■ Problem to work on:
The required lines are those that contain "axis"; pull them out of the data and copy them.

(Source information)

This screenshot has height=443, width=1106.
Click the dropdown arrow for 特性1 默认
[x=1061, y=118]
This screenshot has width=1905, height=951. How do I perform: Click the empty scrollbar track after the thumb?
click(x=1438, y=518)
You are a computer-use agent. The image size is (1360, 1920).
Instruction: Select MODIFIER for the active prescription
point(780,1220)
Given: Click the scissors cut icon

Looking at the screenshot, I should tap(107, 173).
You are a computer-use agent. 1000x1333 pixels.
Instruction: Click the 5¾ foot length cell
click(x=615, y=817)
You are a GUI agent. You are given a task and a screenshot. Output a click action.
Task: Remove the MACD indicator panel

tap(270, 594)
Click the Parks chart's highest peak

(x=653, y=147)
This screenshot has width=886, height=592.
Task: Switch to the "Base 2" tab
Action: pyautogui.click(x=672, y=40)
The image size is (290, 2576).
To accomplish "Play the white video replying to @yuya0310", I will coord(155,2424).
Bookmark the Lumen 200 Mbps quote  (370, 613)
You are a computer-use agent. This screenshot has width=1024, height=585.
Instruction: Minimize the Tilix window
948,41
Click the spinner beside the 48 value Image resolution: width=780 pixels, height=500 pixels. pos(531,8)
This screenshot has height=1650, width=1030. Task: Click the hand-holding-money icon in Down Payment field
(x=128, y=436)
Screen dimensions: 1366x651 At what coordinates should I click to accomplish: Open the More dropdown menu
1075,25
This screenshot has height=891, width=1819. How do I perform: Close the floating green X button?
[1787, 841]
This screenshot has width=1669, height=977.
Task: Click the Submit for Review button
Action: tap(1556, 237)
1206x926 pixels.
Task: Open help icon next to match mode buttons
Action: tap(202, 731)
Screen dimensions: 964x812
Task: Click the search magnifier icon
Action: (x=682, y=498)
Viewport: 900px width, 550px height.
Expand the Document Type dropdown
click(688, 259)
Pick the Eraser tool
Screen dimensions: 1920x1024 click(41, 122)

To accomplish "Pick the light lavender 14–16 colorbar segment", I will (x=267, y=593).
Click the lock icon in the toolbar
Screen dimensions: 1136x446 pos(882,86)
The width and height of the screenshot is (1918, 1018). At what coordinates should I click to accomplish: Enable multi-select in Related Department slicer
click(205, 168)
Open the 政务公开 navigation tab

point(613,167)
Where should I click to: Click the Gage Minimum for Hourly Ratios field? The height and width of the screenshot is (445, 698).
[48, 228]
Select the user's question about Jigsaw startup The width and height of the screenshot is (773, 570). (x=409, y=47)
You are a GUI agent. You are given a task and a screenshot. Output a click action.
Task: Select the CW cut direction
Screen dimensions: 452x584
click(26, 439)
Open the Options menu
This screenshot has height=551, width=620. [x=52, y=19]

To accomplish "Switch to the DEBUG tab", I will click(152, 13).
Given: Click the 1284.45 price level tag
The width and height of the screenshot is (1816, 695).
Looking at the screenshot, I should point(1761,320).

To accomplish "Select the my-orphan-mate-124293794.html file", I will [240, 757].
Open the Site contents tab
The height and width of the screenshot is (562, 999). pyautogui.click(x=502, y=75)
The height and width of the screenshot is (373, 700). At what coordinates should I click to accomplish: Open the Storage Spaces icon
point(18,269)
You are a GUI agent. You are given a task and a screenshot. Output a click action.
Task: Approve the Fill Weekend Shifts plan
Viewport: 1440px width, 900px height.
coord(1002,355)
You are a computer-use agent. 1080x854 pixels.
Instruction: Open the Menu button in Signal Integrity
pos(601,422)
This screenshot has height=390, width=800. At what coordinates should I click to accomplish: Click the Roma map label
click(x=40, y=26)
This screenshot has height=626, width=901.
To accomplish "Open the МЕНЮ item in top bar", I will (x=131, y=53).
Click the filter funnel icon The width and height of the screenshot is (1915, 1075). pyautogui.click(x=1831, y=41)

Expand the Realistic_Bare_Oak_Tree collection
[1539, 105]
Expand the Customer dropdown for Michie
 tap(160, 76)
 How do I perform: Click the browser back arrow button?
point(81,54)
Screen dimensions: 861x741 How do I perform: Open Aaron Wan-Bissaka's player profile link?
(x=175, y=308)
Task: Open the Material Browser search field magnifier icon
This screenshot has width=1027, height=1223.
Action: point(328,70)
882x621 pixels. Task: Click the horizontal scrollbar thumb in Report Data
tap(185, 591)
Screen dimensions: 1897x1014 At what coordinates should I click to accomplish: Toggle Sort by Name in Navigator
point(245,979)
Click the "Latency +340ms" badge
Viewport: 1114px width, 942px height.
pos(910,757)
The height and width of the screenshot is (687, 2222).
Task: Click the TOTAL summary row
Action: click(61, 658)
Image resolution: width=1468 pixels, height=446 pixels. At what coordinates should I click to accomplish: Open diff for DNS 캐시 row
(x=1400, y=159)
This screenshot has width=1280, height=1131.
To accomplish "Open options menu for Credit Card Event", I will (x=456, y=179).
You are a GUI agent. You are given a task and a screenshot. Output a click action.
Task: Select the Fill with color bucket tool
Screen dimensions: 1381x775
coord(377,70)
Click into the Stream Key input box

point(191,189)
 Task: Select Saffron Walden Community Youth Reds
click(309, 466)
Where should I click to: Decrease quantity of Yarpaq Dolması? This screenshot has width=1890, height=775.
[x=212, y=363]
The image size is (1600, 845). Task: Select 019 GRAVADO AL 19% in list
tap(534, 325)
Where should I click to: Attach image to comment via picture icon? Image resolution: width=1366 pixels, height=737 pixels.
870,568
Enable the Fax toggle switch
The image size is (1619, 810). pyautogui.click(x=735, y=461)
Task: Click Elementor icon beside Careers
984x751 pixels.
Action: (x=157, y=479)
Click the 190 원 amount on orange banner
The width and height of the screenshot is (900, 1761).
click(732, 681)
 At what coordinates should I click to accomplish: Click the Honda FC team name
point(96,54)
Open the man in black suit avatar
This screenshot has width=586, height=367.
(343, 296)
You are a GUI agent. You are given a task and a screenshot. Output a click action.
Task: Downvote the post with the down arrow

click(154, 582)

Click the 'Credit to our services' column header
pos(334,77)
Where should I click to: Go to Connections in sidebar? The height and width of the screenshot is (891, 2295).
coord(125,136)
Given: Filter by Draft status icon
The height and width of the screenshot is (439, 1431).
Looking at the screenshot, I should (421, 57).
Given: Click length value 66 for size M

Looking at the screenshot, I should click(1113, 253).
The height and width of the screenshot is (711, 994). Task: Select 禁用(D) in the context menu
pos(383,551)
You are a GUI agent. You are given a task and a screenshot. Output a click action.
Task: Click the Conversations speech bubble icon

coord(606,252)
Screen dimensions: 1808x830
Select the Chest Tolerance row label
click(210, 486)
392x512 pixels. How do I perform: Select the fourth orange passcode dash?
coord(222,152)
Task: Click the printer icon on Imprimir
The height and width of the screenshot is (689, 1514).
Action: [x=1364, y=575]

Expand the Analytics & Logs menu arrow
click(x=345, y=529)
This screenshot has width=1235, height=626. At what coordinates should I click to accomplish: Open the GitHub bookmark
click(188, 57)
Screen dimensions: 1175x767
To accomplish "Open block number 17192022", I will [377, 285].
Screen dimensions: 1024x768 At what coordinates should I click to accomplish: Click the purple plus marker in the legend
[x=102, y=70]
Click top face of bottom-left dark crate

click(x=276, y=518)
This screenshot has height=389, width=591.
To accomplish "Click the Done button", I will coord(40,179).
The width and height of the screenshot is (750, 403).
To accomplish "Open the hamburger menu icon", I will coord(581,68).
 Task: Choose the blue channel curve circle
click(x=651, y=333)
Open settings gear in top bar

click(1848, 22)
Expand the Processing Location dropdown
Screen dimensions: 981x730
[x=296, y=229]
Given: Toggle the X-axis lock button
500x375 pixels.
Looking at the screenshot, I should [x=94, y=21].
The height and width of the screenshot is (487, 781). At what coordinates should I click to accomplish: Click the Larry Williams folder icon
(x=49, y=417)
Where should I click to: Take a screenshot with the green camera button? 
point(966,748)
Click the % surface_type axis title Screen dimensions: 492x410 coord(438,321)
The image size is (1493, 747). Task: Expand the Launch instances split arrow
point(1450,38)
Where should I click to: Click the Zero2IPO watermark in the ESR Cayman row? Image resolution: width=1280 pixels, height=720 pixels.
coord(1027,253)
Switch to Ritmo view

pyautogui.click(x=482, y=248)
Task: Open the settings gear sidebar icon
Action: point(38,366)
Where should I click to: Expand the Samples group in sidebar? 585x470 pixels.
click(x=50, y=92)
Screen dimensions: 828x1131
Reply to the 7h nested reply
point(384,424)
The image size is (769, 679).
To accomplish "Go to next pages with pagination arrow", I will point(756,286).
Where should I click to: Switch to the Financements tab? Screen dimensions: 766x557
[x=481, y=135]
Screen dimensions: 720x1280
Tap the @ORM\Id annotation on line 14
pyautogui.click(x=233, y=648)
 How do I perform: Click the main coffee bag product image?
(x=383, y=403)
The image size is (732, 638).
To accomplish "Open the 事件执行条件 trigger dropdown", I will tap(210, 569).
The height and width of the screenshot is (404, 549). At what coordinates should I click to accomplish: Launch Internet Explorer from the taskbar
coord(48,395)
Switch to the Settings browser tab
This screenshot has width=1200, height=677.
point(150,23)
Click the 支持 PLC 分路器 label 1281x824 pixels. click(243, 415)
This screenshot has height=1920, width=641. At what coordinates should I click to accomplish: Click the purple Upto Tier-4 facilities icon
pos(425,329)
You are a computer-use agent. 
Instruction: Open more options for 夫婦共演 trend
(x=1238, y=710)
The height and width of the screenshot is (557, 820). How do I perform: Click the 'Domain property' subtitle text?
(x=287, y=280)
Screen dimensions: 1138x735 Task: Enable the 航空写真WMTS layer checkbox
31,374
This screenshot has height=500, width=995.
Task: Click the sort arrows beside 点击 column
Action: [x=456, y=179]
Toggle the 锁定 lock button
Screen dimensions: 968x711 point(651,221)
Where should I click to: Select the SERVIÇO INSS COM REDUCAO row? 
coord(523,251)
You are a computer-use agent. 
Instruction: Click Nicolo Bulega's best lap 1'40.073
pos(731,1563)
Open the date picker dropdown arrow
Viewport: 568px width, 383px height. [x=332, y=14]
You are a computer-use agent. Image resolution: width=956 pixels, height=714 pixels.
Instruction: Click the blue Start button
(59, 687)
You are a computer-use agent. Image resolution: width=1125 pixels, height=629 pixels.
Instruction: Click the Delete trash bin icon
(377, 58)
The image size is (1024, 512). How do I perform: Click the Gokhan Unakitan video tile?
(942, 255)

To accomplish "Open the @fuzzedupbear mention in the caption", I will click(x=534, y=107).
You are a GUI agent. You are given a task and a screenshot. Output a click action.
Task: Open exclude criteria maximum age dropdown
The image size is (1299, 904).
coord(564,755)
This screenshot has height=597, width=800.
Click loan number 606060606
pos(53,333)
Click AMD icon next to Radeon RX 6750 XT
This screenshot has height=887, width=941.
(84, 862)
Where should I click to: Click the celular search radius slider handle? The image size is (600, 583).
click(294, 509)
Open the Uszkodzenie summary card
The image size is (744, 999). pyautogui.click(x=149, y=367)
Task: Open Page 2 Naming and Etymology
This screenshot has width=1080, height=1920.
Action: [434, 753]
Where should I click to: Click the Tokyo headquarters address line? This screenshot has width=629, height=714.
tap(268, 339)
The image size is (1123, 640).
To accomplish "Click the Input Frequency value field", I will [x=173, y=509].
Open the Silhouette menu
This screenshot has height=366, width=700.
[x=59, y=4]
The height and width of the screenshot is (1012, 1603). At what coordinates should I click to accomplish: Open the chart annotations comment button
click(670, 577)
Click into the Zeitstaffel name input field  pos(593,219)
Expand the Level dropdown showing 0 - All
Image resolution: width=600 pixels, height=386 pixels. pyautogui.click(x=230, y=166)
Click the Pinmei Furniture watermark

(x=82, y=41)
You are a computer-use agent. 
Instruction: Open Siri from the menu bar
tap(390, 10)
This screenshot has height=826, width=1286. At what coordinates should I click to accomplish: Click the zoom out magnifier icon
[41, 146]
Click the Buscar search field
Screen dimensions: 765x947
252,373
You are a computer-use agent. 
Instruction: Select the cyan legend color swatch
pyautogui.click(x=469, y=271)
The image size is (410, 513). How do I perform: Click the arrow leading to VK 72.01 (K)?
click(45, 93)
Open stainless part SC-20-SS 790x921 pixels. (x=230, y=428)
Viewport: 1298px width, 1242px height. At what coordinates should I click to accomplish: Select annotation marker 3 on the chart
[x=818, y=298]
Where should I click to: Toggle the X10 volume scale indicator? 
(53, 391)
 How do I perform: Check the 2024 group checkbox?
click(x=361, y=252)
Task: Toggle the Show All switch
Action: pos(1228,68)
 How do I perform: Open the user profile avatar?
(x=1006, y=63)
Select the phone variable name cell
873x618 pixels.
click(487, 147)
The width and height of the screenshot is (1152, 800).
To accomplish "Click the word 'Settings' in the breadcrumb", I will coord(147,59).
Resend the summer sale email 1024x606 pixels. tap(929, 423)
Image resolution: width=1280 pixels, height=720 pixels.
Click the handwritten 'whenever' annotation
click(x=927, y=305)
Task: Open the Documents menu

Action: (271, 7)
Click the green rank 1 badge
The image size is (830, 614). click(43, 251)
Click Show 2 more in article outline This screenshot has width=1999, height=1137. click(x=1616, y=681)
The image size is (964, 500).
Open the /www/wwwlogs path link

(End Source information)

■ Written response:
Given: Toggle the X-axis lock button
Click the % surface_type axis title Screen dimensions: 492x410 coord(438,321)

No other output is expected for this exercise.